WHAT IS NEEDED:
Write out the complete data exactly as written.

(Stored records)
((

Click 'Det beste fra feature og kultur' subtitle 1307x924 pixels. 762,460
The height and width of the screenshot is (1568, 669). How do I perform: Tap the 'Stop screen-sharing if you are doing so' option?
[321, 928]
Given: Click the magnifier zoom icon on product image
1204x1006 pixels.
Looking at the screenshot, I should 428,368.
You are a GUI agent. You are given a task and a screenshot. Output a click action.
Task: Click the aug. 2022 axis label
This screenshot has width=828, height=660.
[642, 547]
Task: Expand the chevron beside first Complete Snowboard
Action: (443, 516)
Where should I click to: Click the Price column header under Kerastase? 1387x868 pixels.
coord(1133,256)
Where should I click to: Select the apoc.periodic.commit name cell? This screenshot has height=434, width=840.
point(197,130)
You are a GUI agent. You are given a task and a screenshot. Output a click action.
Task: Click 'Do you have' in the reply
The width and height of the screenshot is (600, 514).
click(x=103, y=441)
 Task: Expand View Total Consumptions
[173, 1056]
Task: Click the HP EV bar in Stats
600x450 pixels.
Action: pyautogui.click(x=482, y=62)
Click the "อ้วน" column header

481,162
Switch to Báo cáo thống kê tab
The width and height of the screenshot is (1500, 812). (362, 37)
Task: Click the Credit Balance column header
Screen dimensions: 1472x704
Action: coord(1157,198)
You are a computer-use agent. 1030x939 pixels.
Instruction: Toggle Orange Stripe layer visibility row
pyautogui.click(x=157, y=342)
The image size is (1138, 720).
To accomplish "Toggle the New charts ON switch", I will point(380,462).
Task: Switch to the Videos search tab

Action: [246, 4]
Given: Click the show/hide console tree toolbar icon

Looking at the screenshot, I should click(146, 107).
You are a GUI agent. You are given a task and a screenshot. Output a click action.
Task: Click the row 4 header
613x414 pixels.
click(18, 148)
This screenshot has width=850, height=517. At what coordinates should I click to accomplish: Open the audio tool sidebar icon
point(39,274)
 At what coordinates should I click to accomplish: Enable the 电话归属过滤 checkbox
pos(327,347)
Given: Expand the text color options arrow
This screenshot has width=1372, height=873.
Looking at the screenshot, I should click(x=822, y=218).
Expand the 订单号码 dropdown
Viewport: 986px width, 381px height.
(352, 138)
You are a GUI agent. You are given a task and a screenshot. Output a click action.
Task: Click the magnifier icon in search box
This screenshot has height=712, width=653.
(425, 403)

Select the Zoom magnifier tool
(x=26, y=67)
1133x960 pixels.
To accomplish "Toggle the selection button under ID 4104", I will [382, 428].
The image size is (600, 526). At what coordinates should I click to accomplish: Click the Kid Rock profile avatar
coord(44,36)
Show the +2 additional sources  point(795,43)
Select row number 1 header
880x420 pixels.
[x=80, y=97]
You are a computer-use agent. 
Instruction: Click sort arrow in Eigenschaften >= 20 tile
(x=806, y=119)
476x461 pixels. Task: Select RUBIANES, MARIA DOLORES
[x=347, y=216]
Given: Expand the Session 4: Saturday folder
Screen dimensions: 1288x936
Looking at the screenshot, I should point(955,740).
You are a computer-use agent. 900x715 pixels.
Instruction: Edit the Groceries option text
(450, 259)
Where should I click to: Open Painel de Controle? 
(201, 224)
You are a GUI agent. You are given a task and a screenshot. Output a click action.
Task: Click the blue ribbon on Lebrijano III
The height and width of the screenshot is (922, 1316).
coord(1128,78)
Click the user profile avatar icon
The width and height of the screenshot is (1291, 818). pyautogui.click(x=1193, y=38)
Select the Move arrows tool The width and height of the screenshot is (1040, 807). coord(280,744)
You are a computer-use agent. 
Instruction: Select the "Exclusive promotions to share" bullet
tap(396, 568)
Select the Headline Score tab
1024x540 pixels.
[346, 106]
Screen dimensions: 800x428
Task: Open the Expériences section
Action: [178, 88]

))

YOUR RESPONSE:
Click 'Det beste fra feature og kultur' subtitle 1307x924 pixels. 762,460
The height and width of the screenshot is (1568, 669). How do I perform: Tap the 'Stop screen-sharing if you are doing so' option?
[321, 928]
Given: Click the magnifier zoom icon on product image
1204x1006 pixels.
Looking at the screenshot, I should 428,368.
You are a GUI agent. You are given a task and a screenshot. Output a click action.
Task: Click the aug. 2022 axis label
This screenshot has width=828, height=660.
[642, 547]
Task: Expand the chevron beside first Complete Snowboard
Action: (443, 516)
Where should I click to: Click the Price column header under Kerastase? 1387x868 pixels.
coord(1133,256)
Where should I click to: Select the apoc.periodic.commit name cell? This screenshot has height=434, width=840.
point(197,130)
You are a GUI agent. You are given a task and a screenshot. Output a click action.
Task: Click 'Do you have' in the reply
The width and height of the screenshot is (600, 514).
click(x=103, y=441)
 Task: Expand View Total Consumptions
[173, 1056]
Task: Click the HP EV bar in Stats
600x450 pixels.
Action: pyautogui.click(x=482, y=62)
Click the "อ้วน" column header

481,162
Switch to Báo cáo thống kê tab
The width and height of the screenshot is (1500, 812). (362, 37)
Task: Click the Credit Balance column header
Screen dimensions: 1472x704
Action: coord(1157,198)
You are a computer-use agent. 1030x939 pixels.
Instruction: Toggle Orange Stripe layer visibility row
pyautogui.click(x=157, y=342)
The image size is (1138, 720).
To accomplish "Toggle the New charts ON switch", I will point(380,462).
Task: Switch to the Videos search tab

Action: [246, 4]
Given: Click the show/hide console tree toolbar icon

Looking at the screenshot, I should click(146, 107).
You are a GUI agent. You are given a task and a screenshot. Output a click action.
Task: Click the row 4 header
613x414 pixels.
click(18, 148)
This screenshot has width=850, height=517. At what coordinates should I click to accomplish: Open the audio tool sidebar icon
point(39,274)
 At what coordinates should I click to accomplish: Enable the 电话归属过滤 checkbox
pos(327,347)
Given: Expand the text color options arrow
This screenshot has width=1372, height=873.
Looking at the screenshot, I should click(x=822, y=218).
Expand the 订单号码 dropdown
Viewport: 986px width, 381px height.
(352, 138)
You are a GUI agent. You are given a task and a screenshot. Output a click action.
Task: Click the magnifier icon in search box
This screenshot has height=712, width=653.
(425, 403)

Select the Zoom magnifier tool
(x=26, y=67)
1133x960 pixels.
To accomplish "Toggle the selection button under ID 4104", I will [382, 428].
The image size is (600, 526). At what coordinates should I click to accomplish: Click the Kid Rock profile avatar
coord(44,36)
Show the +2 additional sources  point(795,43)
Select row number 1 header
880x420 pixels.
[x=80, y=97]
You are a computer-use agent. 
Instruction: Click sort arrow in Eigenschaften >= 20 tile
(x=806, y=119)
476x461 pixels. Task: Select RUBIANES, MARIA DOLORES
[x=347, y=216]
Given: Expand the Session 4: Saturday folder
Screen dimensions: 1288x936
Looking at the screenshot, I should point(955,740).
You are a computer-use agent. 900x715 pixels.
Instruction: Edit the Groceries option text
(450, 259)
Where should I click to: Open Painel de Controle? 
(201, 224)
You are a GUI agent. You are given a task and a screenshot. Output a click action.
Task: Click the blue ribbon on Lebrijano III
The height and width of the screenshot is (922, 1316).
coord(1128,78)
Click the user profile avatar icon
The width and height of the screenshot is (1291, 818). pyautogui.click(x=1193, y=38)
Select the Move arrows tool The width and height of the screenshot is (1040, 807). coord(280,744)
You are a computer-use agent. 
Instruction: Select the "Exclusive promotions to share" bullet
tap(396, 568)
Select the Headline Score tab
1024x540 pixels.
[346, 106]
Screen dimensions: 800x428
Task: Open the Expériences section
Action: [178, 88]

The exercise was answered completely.